2. Organisation und Aufgaben des EuGH

3. Gleichbehandlung von Mann und Frau

3.1 unmittelbare Diskriminierung

3.1.1 Entgeltgleichheit

3.1.2 Schwangerschaft

3.2 mittelbare Diskriminierung

3.2.1 Teilzeitarbeit

3.2.2 Ehe- und Familienstand

4. Positive Diskriminierung durch Frauenfördernde Maßnahmen

5. Zusammenfassung und Ausblick

Zielsetzung und thematische Schwerpunkte

Die vorliegende Arbeit untersucht die maßgebliche Rolle der Rechtsprechung des Europäischen Gerichtshofs (EuGH) bei der Durchsetzung des Grundsatzes der Gleichbehandlung von Mann und Frau im europäischen Arbeitsrecht. Dabei liegt ein besonderer Fokus auf der Analyse, wie durch unterschiedliche Urteile direkte und indirekte Diskriminierungen abgebaut wurden und welche Grenzen für positive Diskriminierung durch frauenfördernde Maßnahmen bestehen.

  • Die Organisation und Zuständigkeiten des Europäischen Gerichtshofs.
  • Die Analyse der unmittelbaren Diskriminierung, insbesondere in den Bereichen Entgeltgleichheit und Schwangerschaft.
  • Die Untersuchung der mittelbaren Diskriminierung durch Teilzeitarbeit sowie Regelungen zum Familienstand.
  • Die rechtliche Einordnung von positiven Diskriminierungsmaßnahmen zur Frauenförderung.

Auszug aus dem Buch

3.1.2 Schwangerschaft

Aus dem Bereich der unmittelbaren Entgeltdiskriminierung gelangen fast ausschließlich Fragen der Diskriminierungen wegen Schwangerschaft und Mutterschaft nach Luxemburg, die sich auf das Entgelt auswirken können. Der EuGH geht davon aus, dass nur Frauen schwanger werden können und folglich eine Anknüpfung an die Schwangerschaft eine unmittelbare Diskriminierung wegen des Geschlechts ist.

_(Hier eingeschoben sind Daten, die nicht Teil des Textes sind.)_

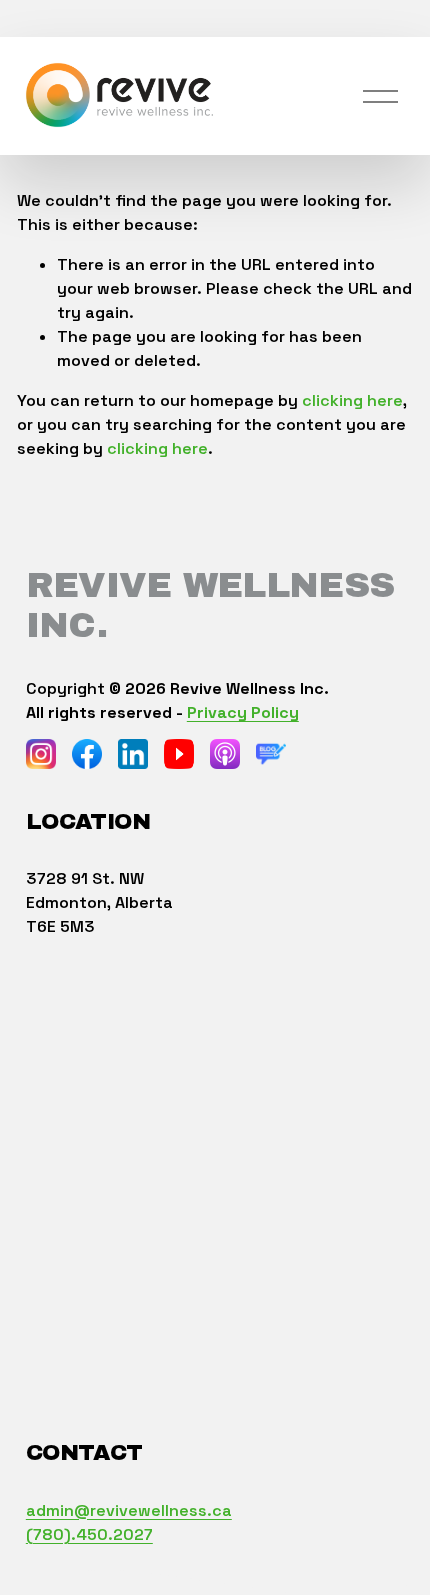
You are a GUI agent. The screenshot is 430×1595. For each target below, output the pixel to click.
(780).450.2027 (89, 1534)
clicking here (352, 400)
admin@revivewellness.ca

Der EuGH entschied bereits 1990 im Urteil Dekker, dass der Arbeitgeber nicht befugt ist, eine Bewerberin nach einer bestehenden Schwangerschaft zu fragen. Dies gelte selbst dann, wenn sich nur Frauen um die Stelle beworben haben. Die Ablehnung einer Bewerbung wegen ihrer Schwangerschaft bedeutet eine geschlechtsspezifische Diskriminierung unabhängig davon, ob sich nur Frauen oder auch Männer um die freie Stelle bewerben.

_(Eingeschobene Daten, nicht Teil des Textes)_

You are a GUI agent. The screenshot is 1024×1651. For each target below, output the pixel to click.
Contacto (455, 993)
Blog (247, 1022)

Der EuGH hatte im Fall Alabaster die Gelegenheit zu der Frage Stellung zu nehmen, ob eine tarifliche Lohnerhöhung während der Mutterschutzfrist auch eine Erhöhung des Mutterschaftsgeldes mit sich bringen muss. Der Vorlagebeschluss kam aus dem Vereinigten Königreich, wo Arbeitnehmerinnen Anspruch auf Mutterschaftsurlaub von 18 Wochen und unter bestimmten Bedingungen auch auf Entgeltlohnfortzahlungen haben. Der gesetzliche Anspruch auf den hohen Betrag von 9/10 des Entgelts in einer bestimmten Referenzwoche für sechs Wochen wird häufig im Arbeitsvertrag auf Grund von Kollektivvereinbarungen noch ergänzt. In der Entscheidung zum Fall Alabaster ging es um die Berechnung des Mutterschaftslohnes. Der EuGH entschied, dass auch eine Lohnerhöhung, die erst nach Beginn des Referenzzeitraums wirksam wurde, bei der Berechnung des Mutterschaftslohnes zu berücksichtigen sei. Er bestätigte auch, dass Arbeitnehmerinnen im Mutterschaftsurlaub, deren Arbeitsverhältnis nicht ruht, mit Arbeitnehmerinnen und Arbeitnehmern in aktiver Beschäftigung uneingeschränkt vergleichbar seien.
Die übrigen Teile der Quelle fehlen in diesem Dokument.